START TASK INPUT
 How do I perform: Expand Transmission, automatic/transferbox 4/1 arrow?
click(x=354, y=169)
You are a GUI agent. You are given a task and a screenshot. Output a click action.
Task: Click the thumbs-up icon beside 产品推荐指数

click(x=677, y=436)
END TASK INPUT
START TASK INPUT
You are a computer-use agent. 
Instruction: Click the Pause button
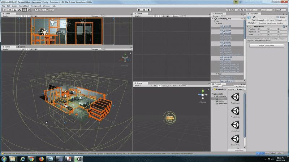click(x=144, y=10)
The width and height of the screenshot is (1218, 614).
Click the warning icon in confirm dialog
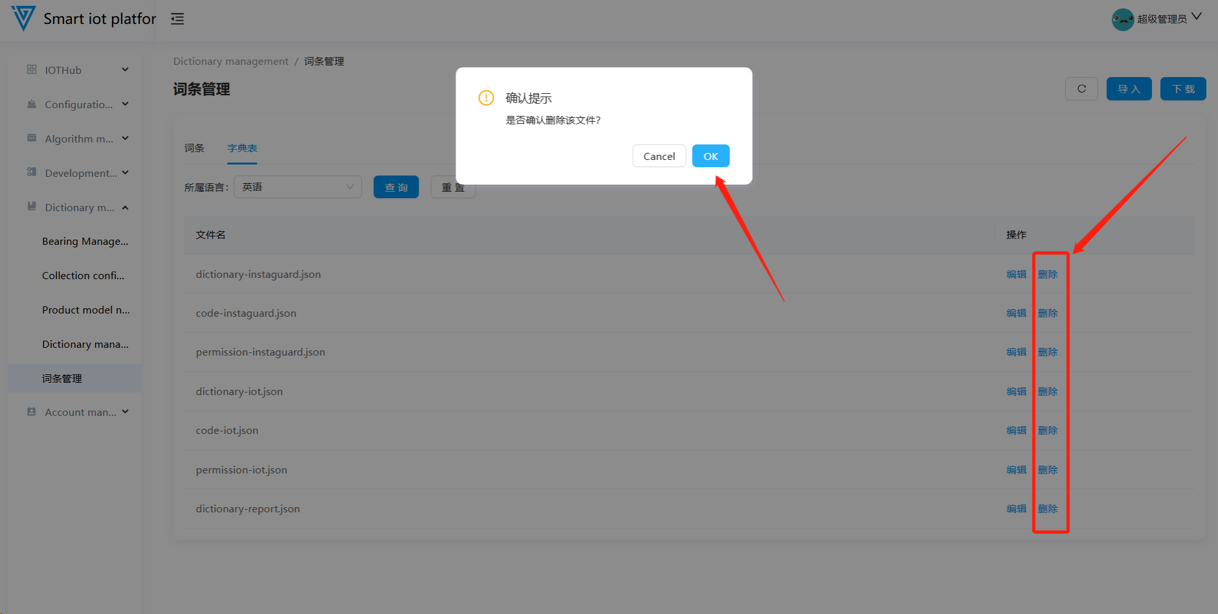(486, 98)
END TASK INPUT
START TASK INPUT
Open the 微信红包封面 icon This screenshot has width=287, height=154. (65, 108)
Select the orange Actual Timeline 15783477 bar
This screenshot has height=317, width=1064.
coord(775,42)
END TASK INPUT
* _TASK STATEMENT_: Lines in the records that hold the word "agent" are to be counted; give only the total.

* _SOLUTION FOR THIS EXERCISE_: 2